**WHAT THE TASK REQUIRES**
After finding the line with "You are a computer-use" in the entries below, retype exactly each line from there through the line with "Expand question 3", including that final line.

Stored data
▼
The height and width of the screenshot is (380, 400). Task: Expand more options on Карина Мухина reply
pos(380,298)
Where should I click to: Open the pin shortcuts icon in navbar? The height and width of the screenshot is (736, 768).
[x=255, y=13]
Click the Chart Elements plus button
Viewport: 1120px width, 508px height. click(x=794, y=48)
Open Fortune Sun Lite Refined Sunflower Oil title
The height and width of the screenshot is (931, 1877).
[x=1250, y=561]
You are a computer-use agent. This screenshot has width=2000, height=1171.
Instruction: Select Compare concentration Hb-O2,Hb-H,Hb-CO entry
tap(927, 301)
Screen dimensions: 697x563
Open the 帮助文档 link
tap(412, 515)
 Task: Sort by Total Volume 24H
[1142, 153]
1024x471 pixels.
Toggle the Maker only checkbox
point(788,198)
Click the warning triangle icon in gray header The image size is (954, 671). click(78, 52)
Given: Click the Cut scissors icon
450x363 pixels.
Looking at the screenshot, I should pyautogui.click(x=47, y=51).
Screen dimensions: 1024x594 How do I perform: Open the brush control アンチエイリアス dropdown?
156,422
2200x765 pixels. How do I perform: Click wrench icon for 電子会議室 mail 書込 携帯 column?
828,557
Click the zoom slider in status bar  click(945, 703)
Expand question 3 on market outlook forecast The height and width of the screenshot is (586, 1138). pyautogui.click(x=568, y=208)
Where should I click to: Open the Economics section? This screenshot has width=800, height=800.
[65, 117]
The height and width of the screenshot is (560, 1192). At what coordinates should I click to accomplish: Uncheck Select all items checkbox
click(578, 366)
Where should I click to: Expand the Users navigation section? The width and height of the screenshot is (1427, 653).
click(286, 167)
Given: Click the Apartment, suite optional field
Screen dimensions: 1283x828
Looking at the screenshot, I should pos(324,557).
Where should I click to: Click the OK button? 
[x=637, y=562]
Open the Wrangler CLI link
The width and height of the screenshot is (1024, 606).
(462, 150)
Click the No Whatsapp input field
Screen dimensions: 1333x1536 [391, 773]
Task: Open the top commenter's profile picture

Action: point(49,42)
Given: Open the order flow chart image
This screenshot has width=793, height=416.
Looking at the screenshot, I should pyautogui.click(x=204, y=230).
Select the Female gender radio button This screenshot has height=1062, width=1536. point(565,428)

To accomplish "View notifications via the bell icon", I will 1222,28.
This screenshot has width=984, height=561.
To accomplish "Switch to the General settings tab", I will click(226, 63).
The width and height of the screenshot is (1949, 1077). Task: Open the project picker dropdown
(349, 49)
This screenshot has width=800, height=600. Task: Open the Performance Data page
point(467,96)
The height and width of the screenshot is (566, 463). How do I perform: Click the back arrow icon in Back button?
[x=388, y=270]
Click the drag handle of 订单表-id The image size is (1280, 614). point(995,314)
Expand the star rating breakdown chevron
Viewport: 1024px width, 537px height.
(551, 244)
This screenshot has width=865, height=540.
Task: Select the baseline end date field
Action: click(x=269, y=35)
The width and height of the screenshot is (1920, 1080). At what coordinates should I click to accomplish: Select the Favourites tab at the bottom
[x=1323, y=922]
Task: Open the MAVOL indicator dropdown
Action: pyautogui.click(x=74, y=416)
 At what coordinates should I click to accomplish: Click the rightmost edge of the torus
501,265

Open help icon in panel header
▲
**YOUR RESPONSE**
You are a computer-use agent. This screenshot has width=2000, height=1171.
Instruction: Select Compare concentration Hb-O2,Hb-H,Hb-CO entry
tap(927, 301)
Screen dimensions: 697x563
Open the 帮助文档 link
tap(412, 515)
 Task: Sort by Total Volume 24H
[1142, 153]
1024x471 pixels.
Toggle the Maker only checkbox
point(788,198)
Click the warning triangle icon in gray header The image size is (954, 671). click(78, 52)
Given: Click the Cut scissors icon
450x363 pixels.
Looking at the screenshot, I should pyautogui.click(x=47, y=51).
Screen dimensions: 1024x594 How do I perform: Open the brush control アンチエイリアス dropdown?
156,422
2200x765 pixels. How do I perform: Click wrench icon for 電子会議室 mail 書込 携帯 column?
828,557
Click the zoom slider in status bar  click(945, 703)
Expand question 3 on market outlook forecast The height and width of the screenshot is (586, 1138). pyautogui.click(x=568, y=208)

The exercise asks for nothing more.